Le Mauritanien Sidi Ould Tah a été élu, jeudi 29 mai, à la présidence de la Banque africaine de développement (BAD), avec 76,18 % des voix dès le troisième tour de scrutin. Il devient ainsi le 9ᵉ président de cette institution financière panafricaine, succédant au Nigérian Akinwumi Adesina, en poste depuis 2015.
Âgé de 60 ans, Sidi Ould Tah apporte une solide expérience du développement financier en Afrique. Il occupait jusqu’ici la direction de la Banque arabe pour le développement économique en Afrique (BADEA), institution basée à Khartoum et soutenue par les pays membres de la Ligue arabe. Sous sa direction, la BADEA a considérablement accru ses capacités de financement et a vu sa notation de crédit nettement améliorée, consolidant ainsi sa place parmi les acteurs clés du financement du développement sur le continent.
Lors de sa première prise de parole en tant que président élu, Ould Tah a exprimé sa gratitude envers les pays africains pour leur confiance. « Je suis prêt à me mettre au travail », a-t-il déclaré, esquissant les grandes lignes de son mandat à venir. Son programme s’articule autour de trois priorités : la mobilisation de capitaux à grande échelle, la valorisation du dividende démographique africain et la mise en valeur des ressources naturelles du continent.

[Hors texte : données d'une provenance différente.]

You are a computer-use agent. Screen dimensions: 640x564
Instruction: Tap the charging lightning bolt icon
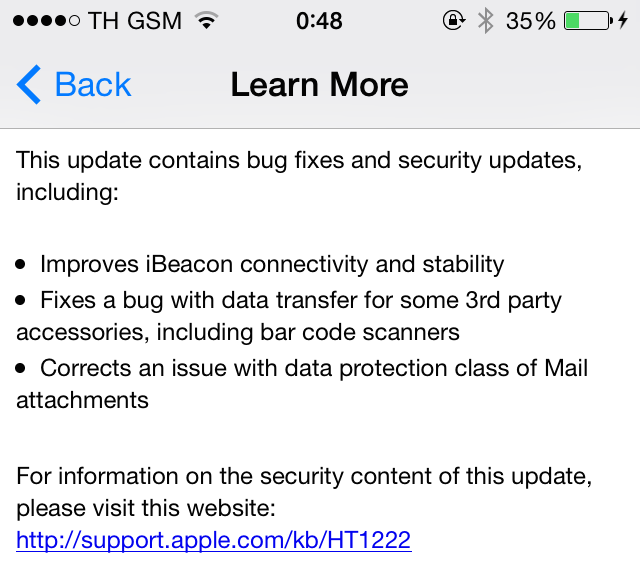(622, 20)
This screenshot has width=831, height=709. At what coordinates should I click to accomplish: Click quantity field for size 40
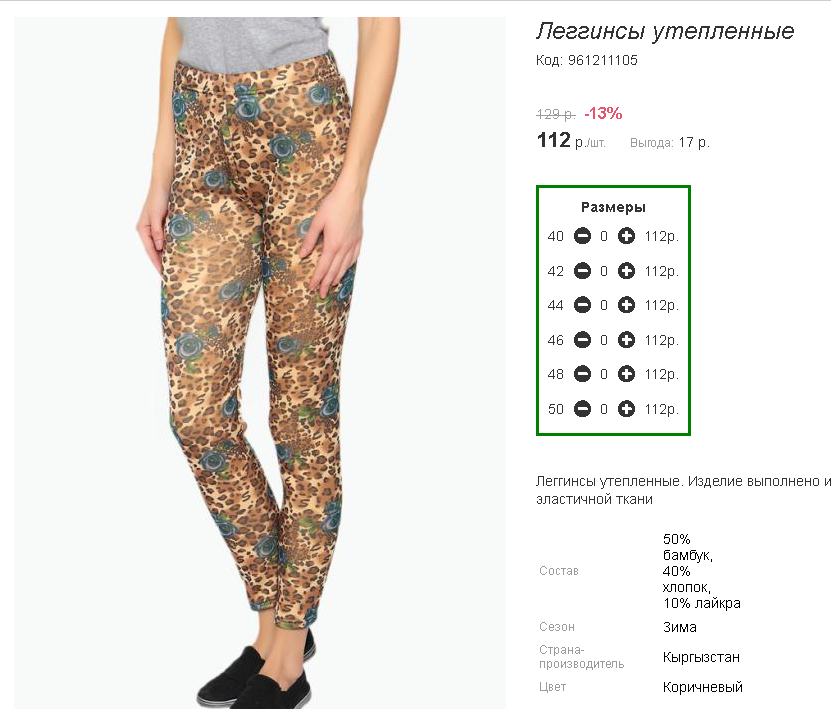604,237
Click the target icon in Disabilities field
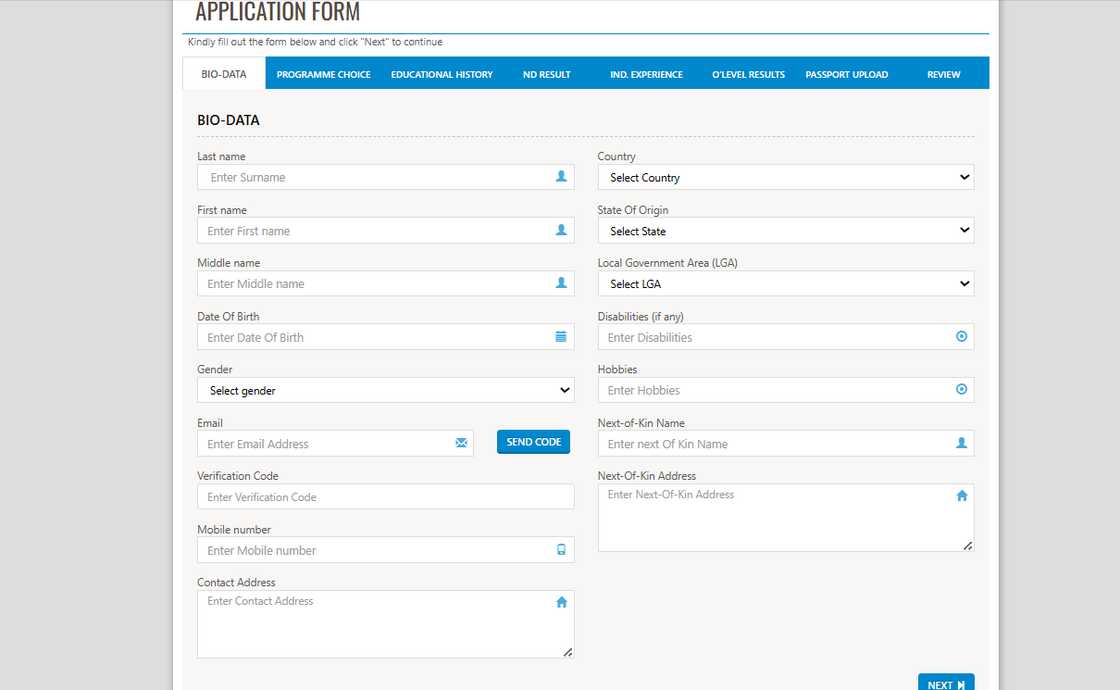The image size is (1120, 690). pyautogui.click(x=961, y=337)
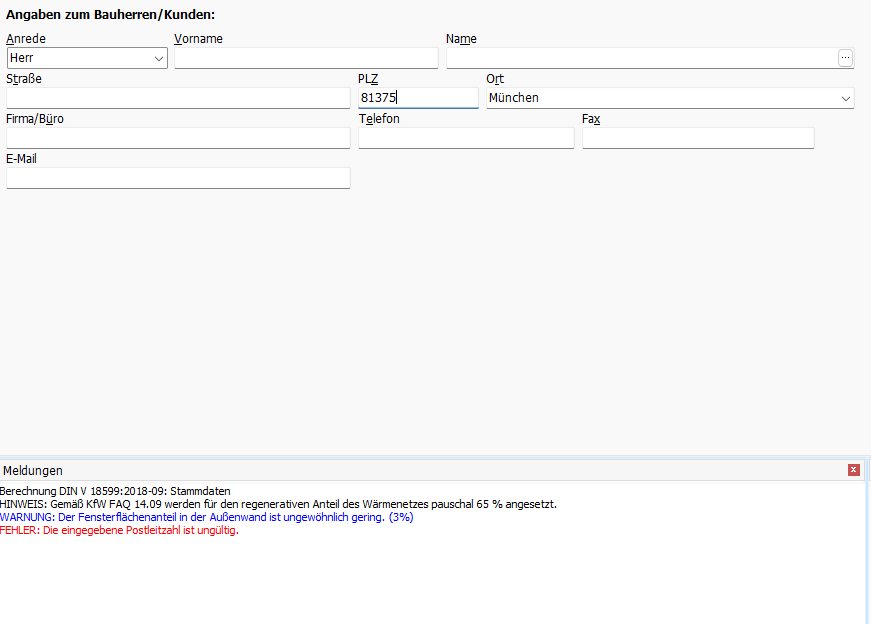Click the E-Mail field label
The height and width of the screenshot is (624, 871).
(22, 159)
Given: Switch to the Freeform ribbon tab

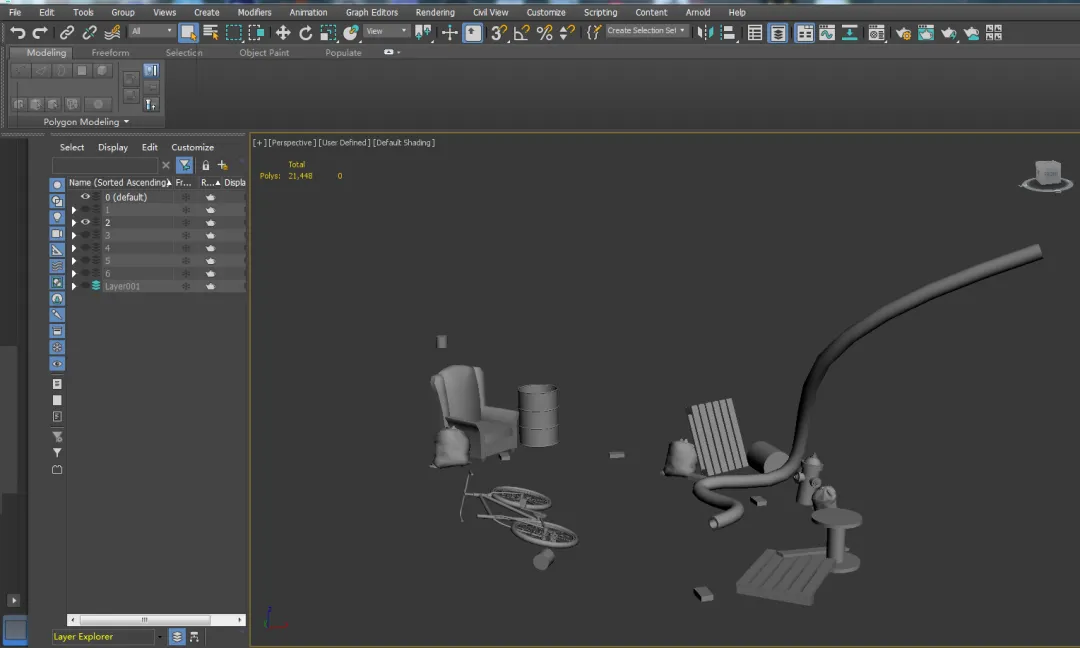Looking at the screenshot, I should click(x=110, y=52).
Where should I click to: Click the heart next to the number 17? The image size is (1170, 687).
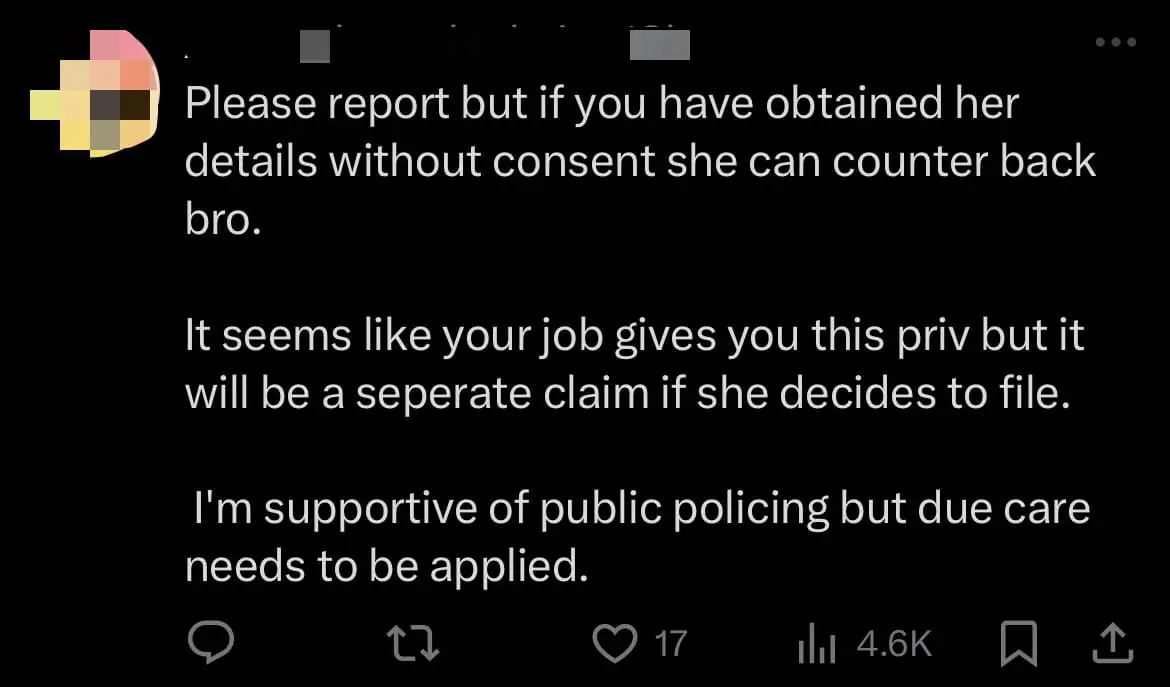pyautogui.click(x=617, y=644)
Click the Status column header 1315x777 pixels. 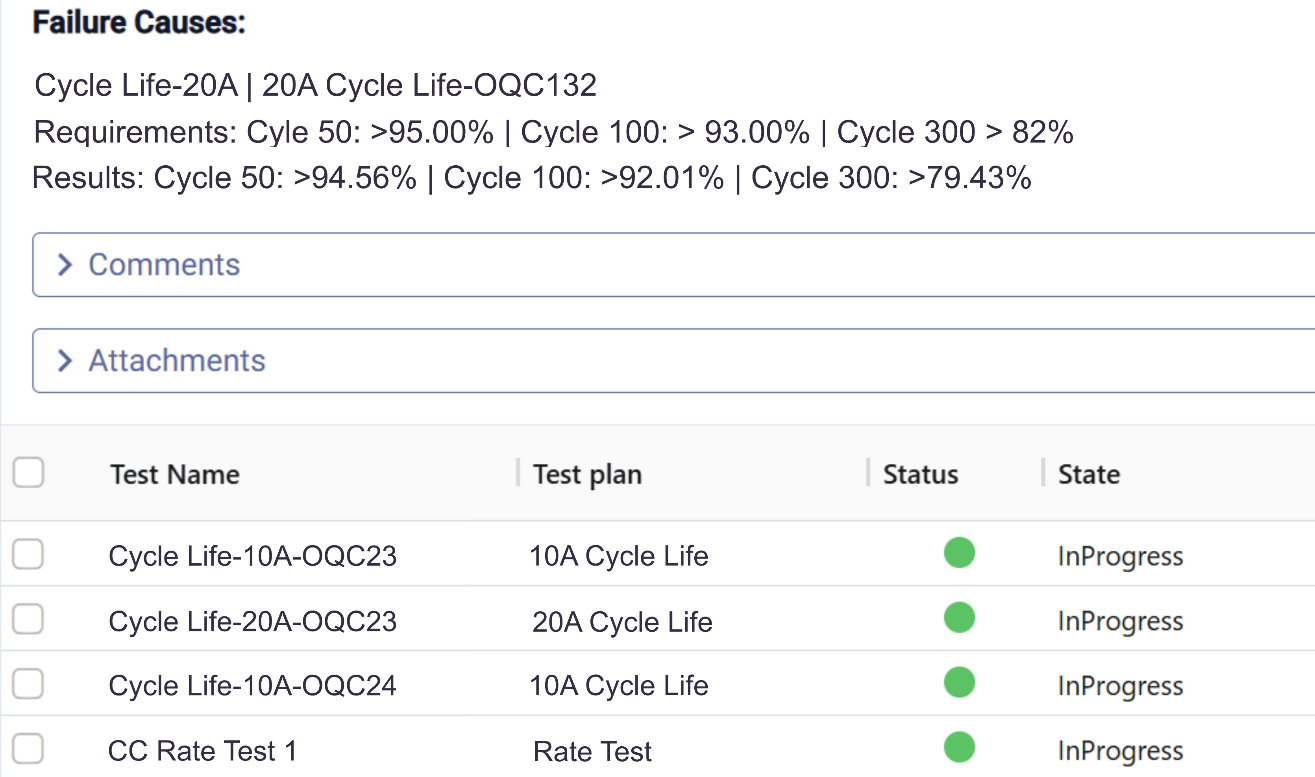tap(920, 474)
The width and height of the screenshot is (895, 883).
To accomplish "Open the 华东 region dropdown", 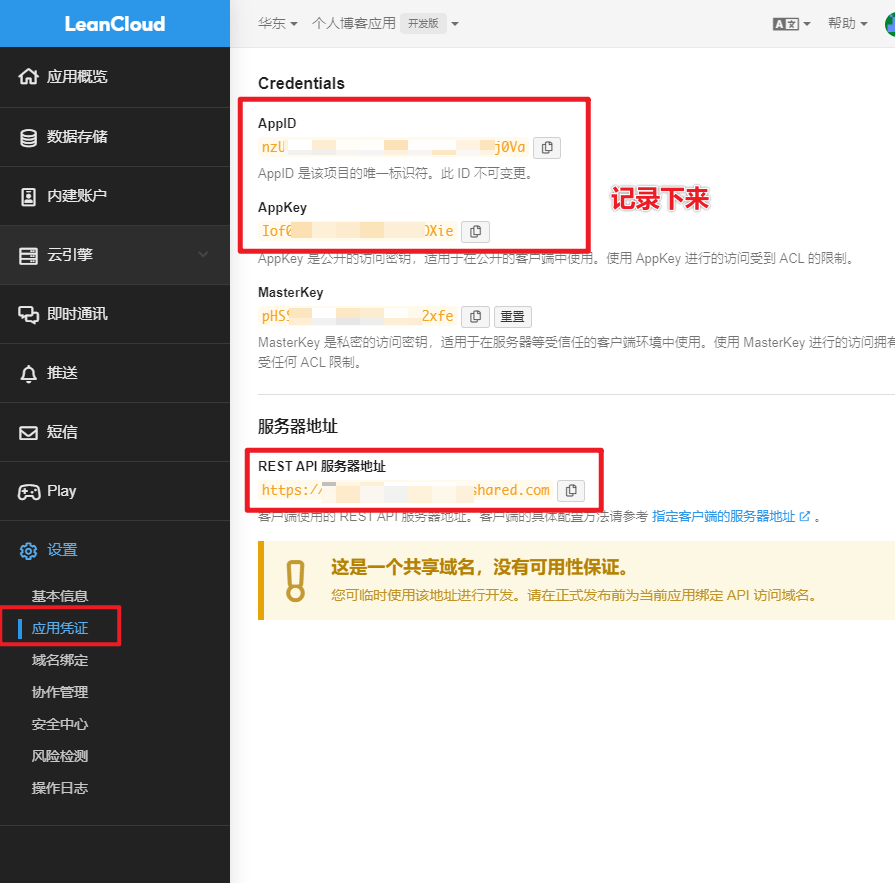I will [278, 24].
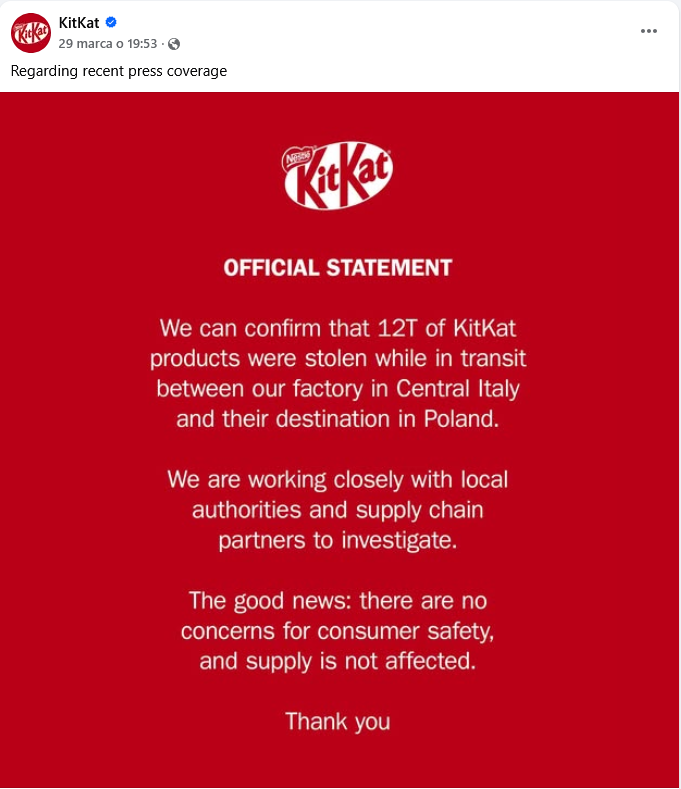Click the "Thank you" closing text
681x789 pixels.
coord(338,721)
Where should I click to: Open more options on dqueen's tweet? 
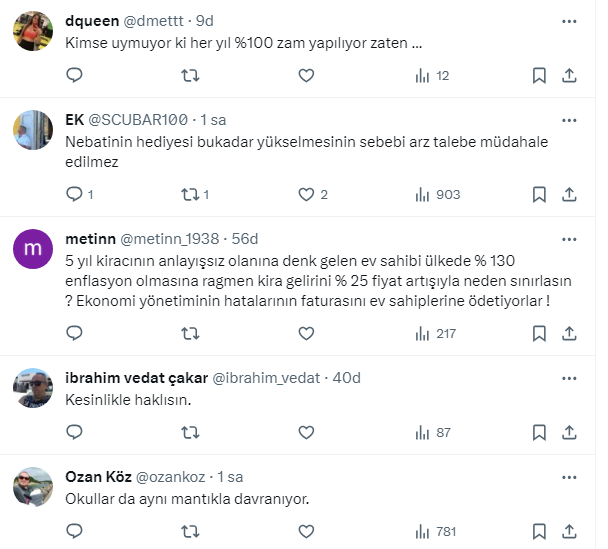point(569,21)
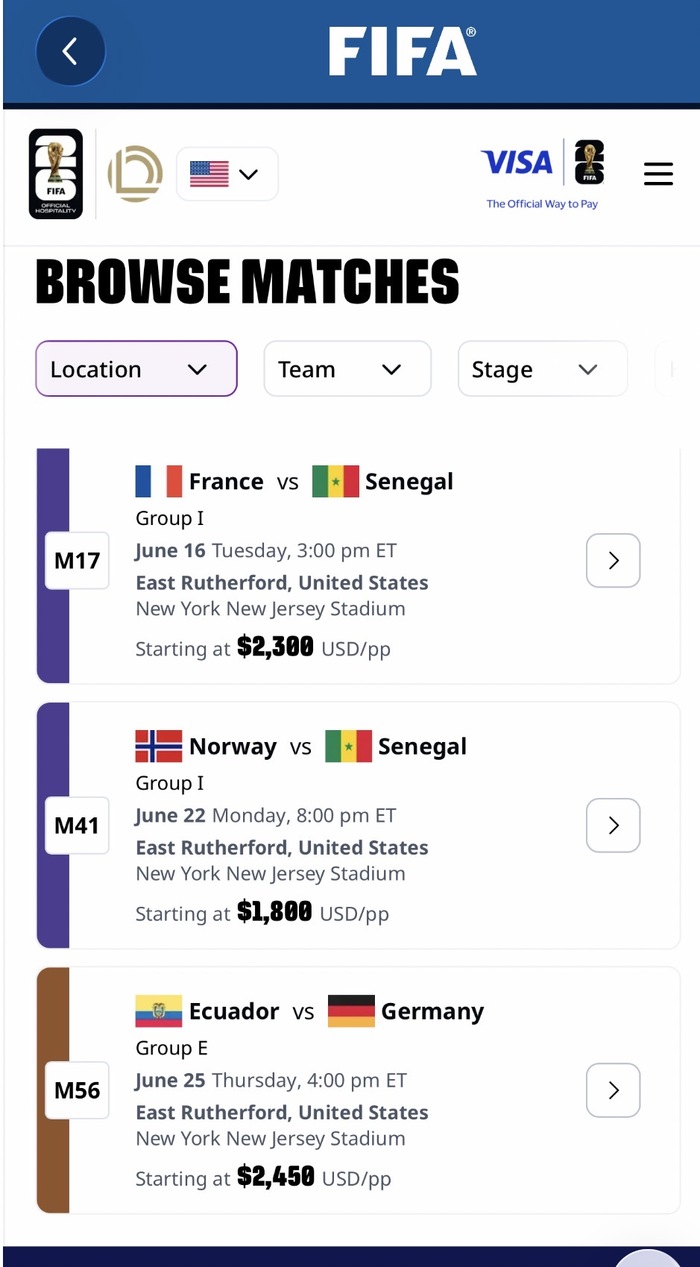Screen dimensions: 700x1267
Task: Tap the France vs Senegal title
Action: coord(295,481)
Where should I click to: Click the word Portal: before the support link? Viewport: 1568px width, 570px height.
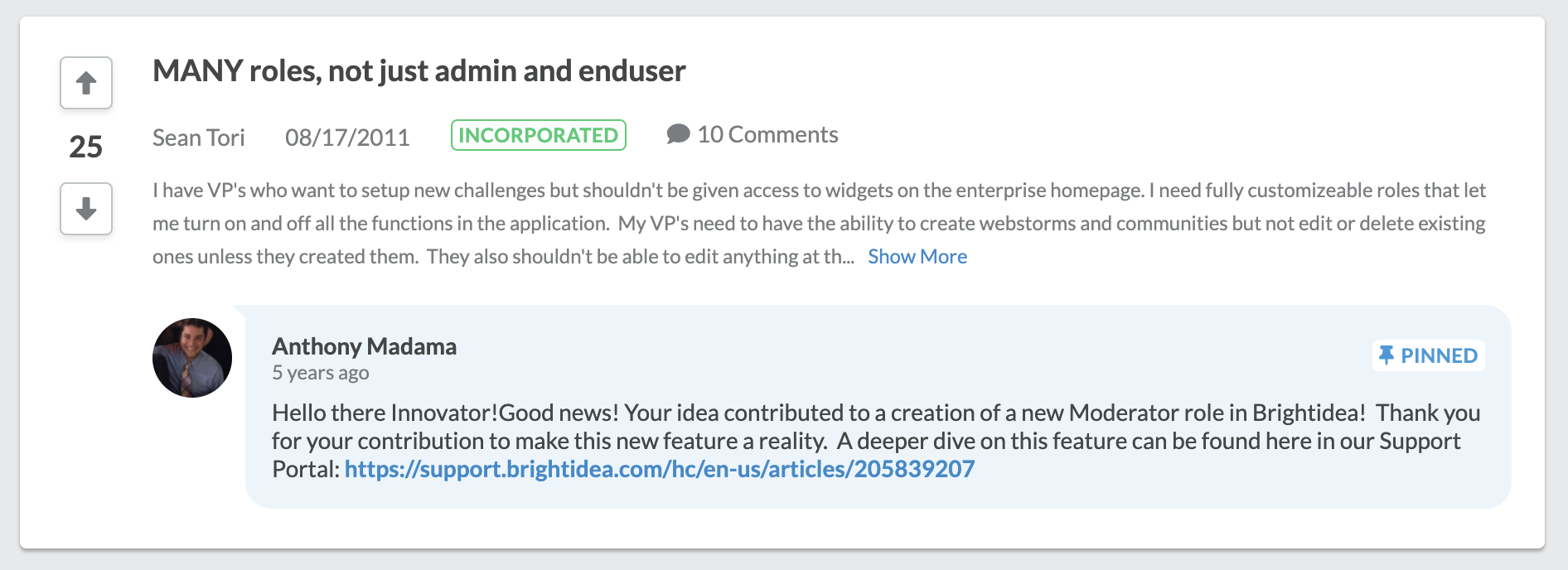click(x=306, y=469)
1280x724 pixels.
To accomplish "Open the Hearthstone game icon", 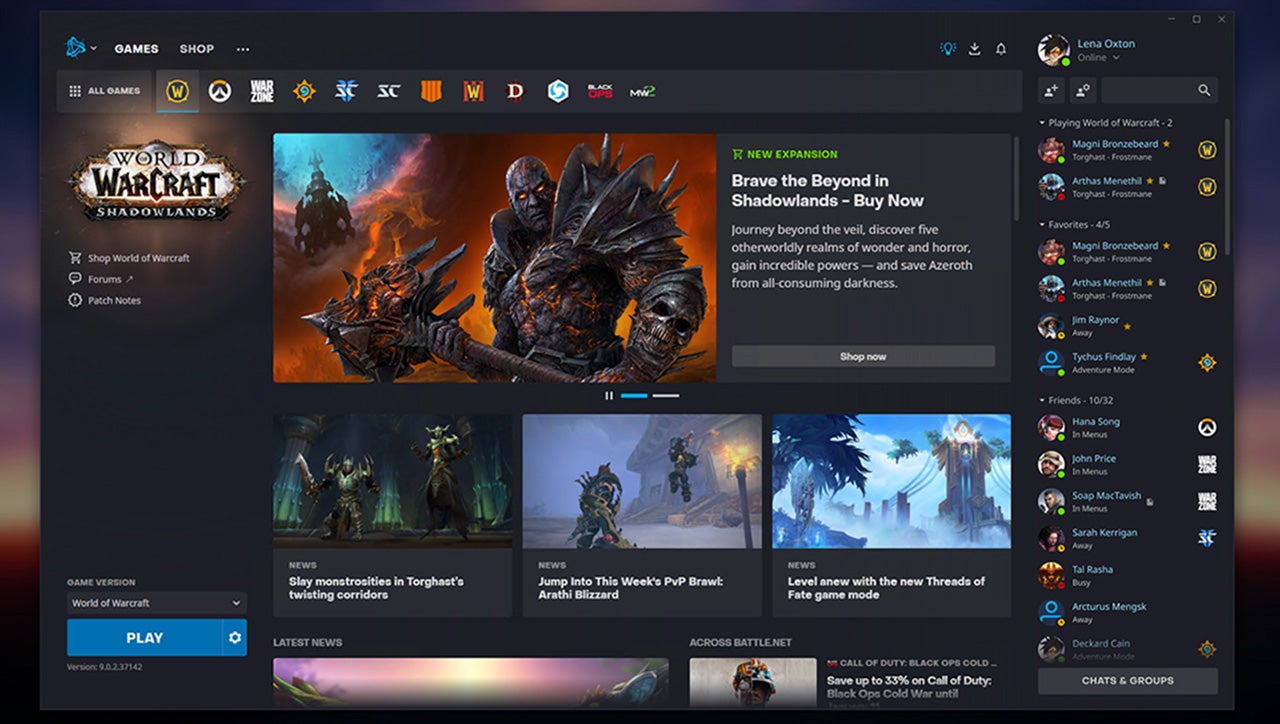I will click(x=304, y=91).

Il prendra officiellement ses fonctions le 1er septembre, à un moment charnière pour la BAD. L’institution, dont le capital s’élève actuellement à 318 milliards de dollars, est appelée à amplifier son impact financier, en particulier face aux défis liés à la croissance inclusive, aux transitions énergétiques et à la résilience climatique en Afrique.
L’élection de Sidi Ould Tah marque un tournant stratégique pour la BAD, qui mise sur son leadership pour renforcer son rôle en tant que moteur du développement économique du continent.